━━━ Document text ━━━

Born to Korean immigrant parents, Hyeseung spends her early years in the sugar cane fields of Texas, caught between her father's "get rich quick schemes" and her beautiful, domineering mother who is skeptical of Western idealism.

With her parents constantly at odds, Hyeseung learns more Korean words for hatred than for love. When the family's fake Gucci business lands them in bankruptcy, Hyeseung starts at a new school where she's immediately singled out with the question, "Can you speak English?"

Growing up, Hyeseung internalizes Western expectations of the "model" Asian-American, striving for approval and getting into an Ivy League school. Yet, she resents the other high-achieving Asian students she meets and clings to her "token" status among her white peers.

In an attempt to reconcile her identity, she takes a trip to Korea, facing an even greater crisis of self, and after a series of shocking events, she is admitted to a psychiatric hospital and ultimately attempts suicide. Marriage to a doting white physicist and a new career as a painter seem to offer refuge—until they don’t.

Unflinching and lyrical, Docile is one woman’s story of subverting the model minority myth, contending with mental illness, and finding her self-worth by looking within.

Hyeseung Song is a first-generation Korean American writer and painter. She lives in Brooklyn and upstate New York. Docile is her debut book.

━━━ Entries supplied ━━━

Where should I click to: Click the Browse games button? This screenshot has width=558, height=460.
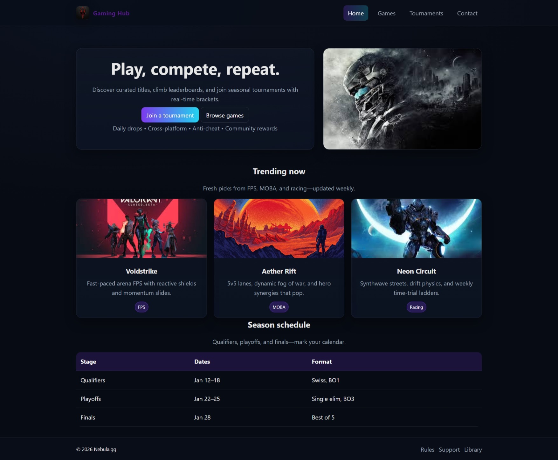pos(224,115)
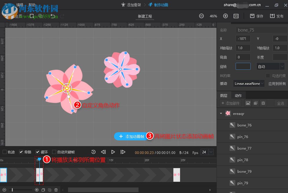Screen dimensions: 288x193
Task: Click the 添加动画帧 button
Action: pos(132,137)
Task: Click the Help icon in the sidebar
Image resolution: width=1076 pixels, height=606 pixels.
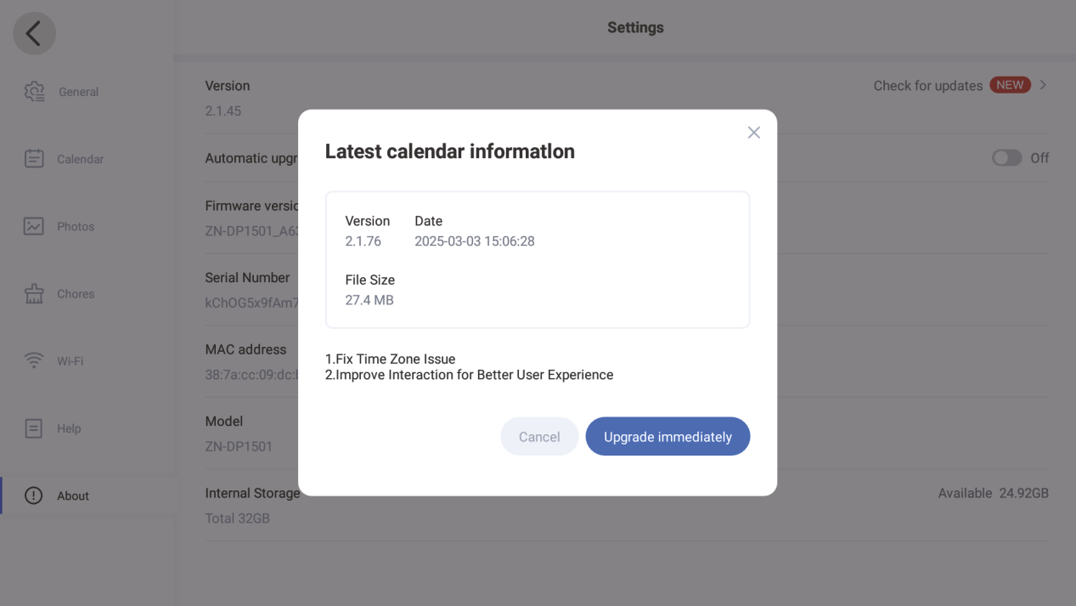Action: click(34, 428)
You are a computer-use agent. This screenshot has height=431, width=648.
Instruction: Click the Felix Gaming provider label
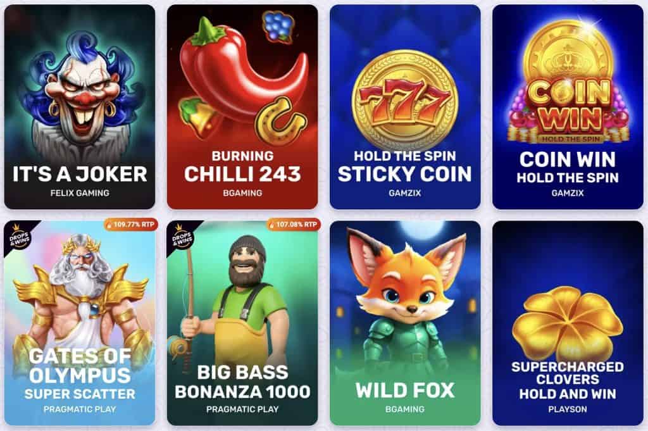[80, 193]
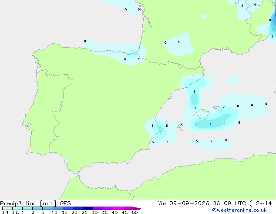The width and height of the screenshot is (276, 214).
Task: Select the 30 mm purple legend swatch
Action: pyautogui.click(x=98, y=208)
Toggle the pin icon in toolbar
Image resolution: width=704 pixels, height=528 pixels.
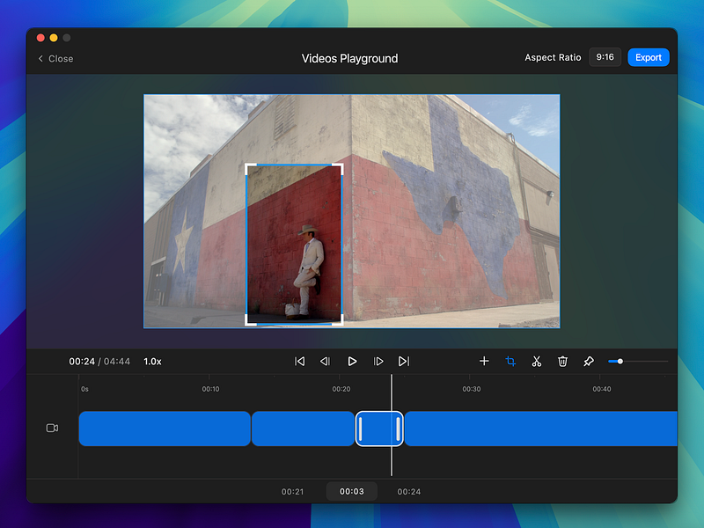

━━━

## Problems to solve
(1) Print the part of the Docile description from "With her parents" to "her white peers.".
(2) Please decide whether each statement agrees with the Docile description, answering yes or no and quoting the words that decide it: (a) Hyeseung spent her early years in the sugar cane fields of Texas. (b) The family went bankrupt because of a restaurant business. (c) Docile is Hyeseung Song's second book.

## Expected responses
(1)
With her parents constantly at odds, Hyeseung learns more Korean words for hatred than for love. When the family's fake Gucci business lands them in bankruptcy, Hyeseung starts at a new school where she's immediately singled out with the question, "Can you speak English?"

Growing up, Hyeseung internalizes Western expectations of the "model" Asian-American, striving for approval and getting into an Ivy League school. Yet, she resents the other high-achieving Asian students she meets and clings to her "token" status among her white peers.

(2)
(a) Yes: "spends her early years in the sugar cane fields of Texas"
(b) No: "When the family's fake Gucci business lands them in bankruptcy"
(c) No: "Docile is her debut book."